Information shown:
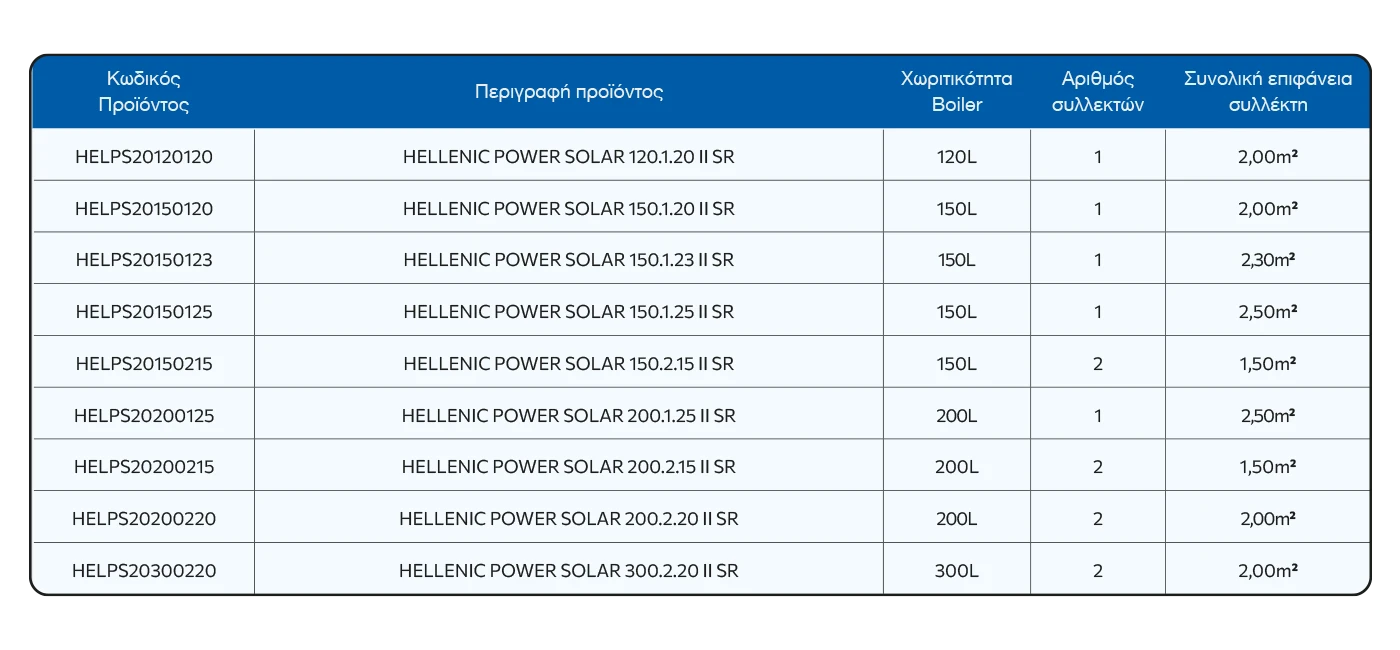The height and width of the screenshot is (650, 1400).
Task: Select product code HELPS20150215
Action: (x=144, y=364)
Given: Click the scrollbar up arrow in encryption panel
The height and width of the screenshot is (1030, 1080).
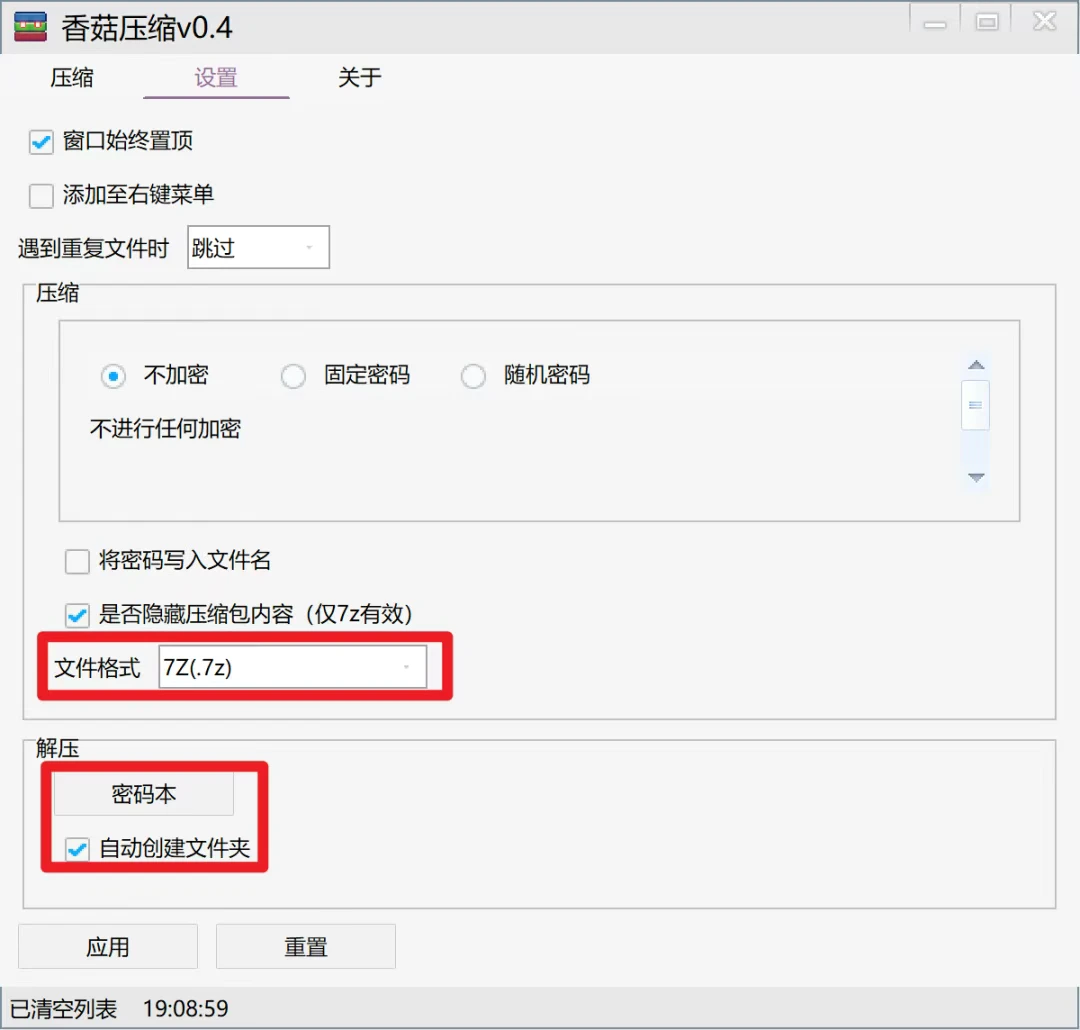Looking at the screenshot, I should [976, 365].
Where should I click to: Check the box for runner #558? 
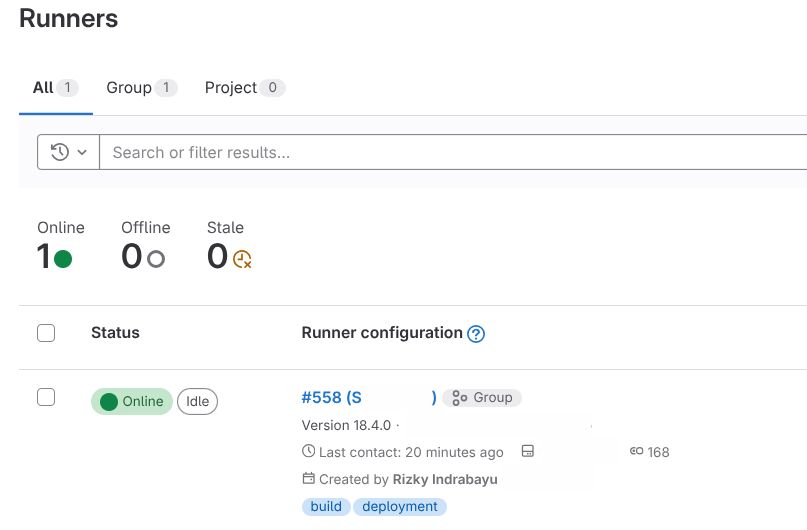point(46,397)
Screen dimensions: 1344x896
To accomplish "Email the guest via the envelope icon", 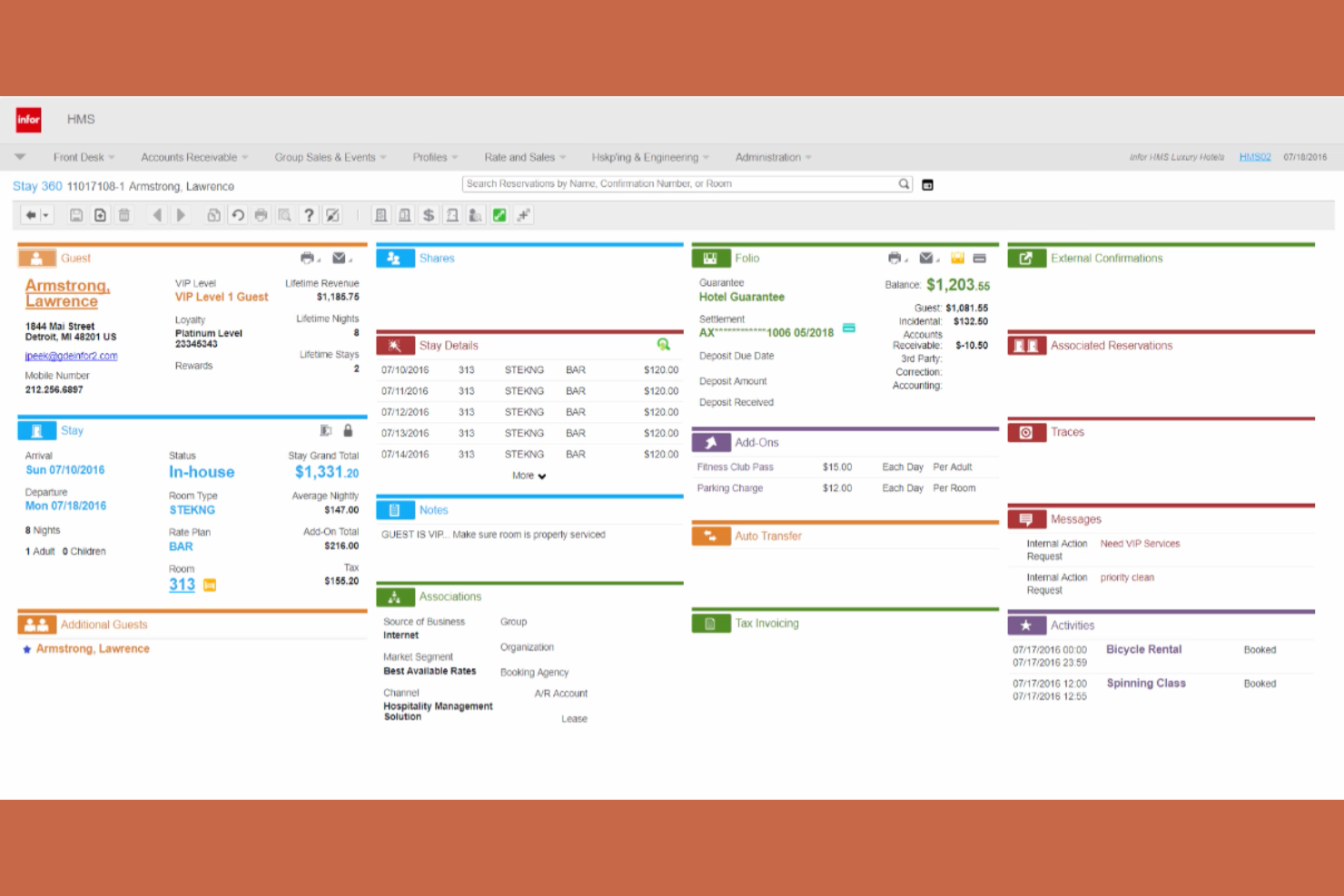I will [337, 258].
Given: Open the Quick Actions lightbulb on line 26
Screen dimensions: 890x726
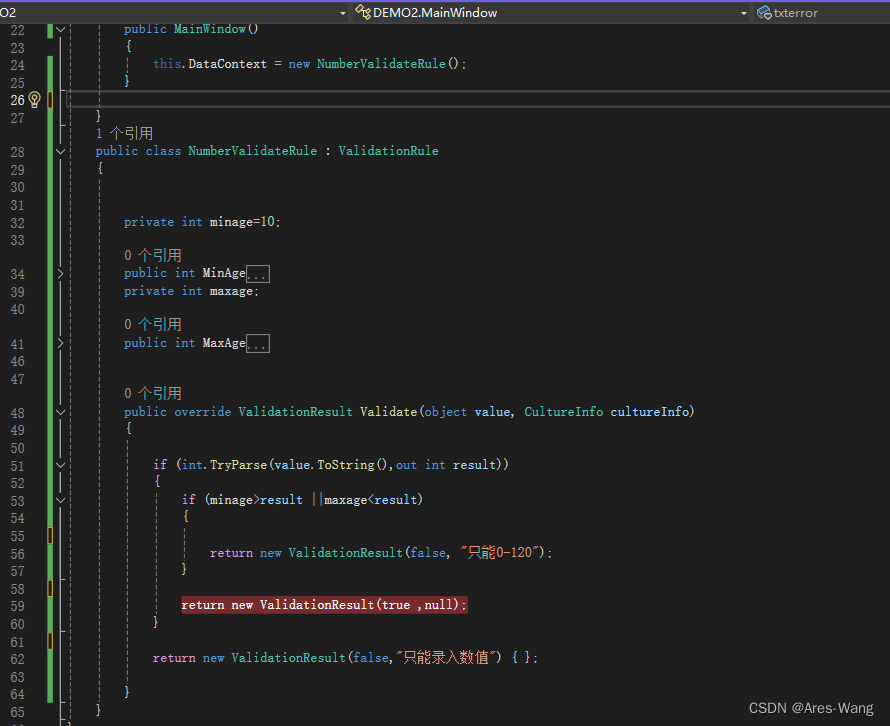Looking at the screenshot, I should click(34, 99).
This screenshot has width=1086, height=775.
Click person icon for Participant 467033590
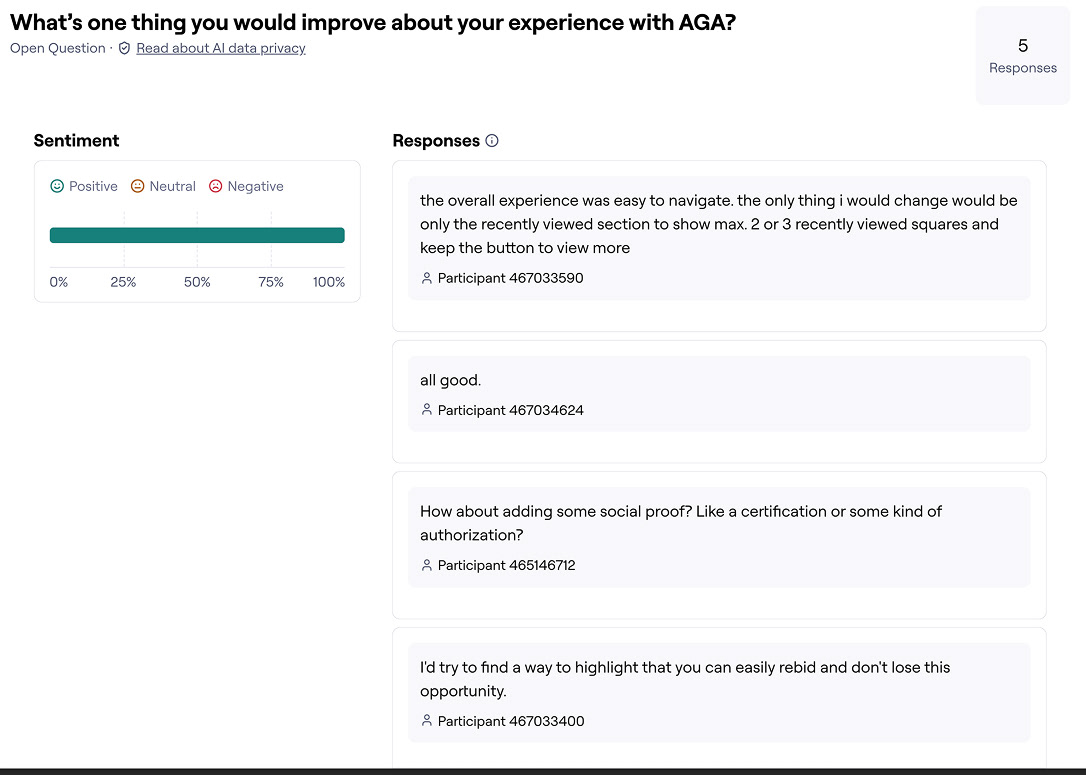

Problem description: Please retype the entries above word for word, but only from the line containing "Screen dimensions: 890x726" through the last line, and without the pictures.

Completed task:
Screen dimensions: 890x726
Looking at the screenshot, I should click(34, 99).
This screenshot has width=1086, height=775.
Click person icon for Participant 467033590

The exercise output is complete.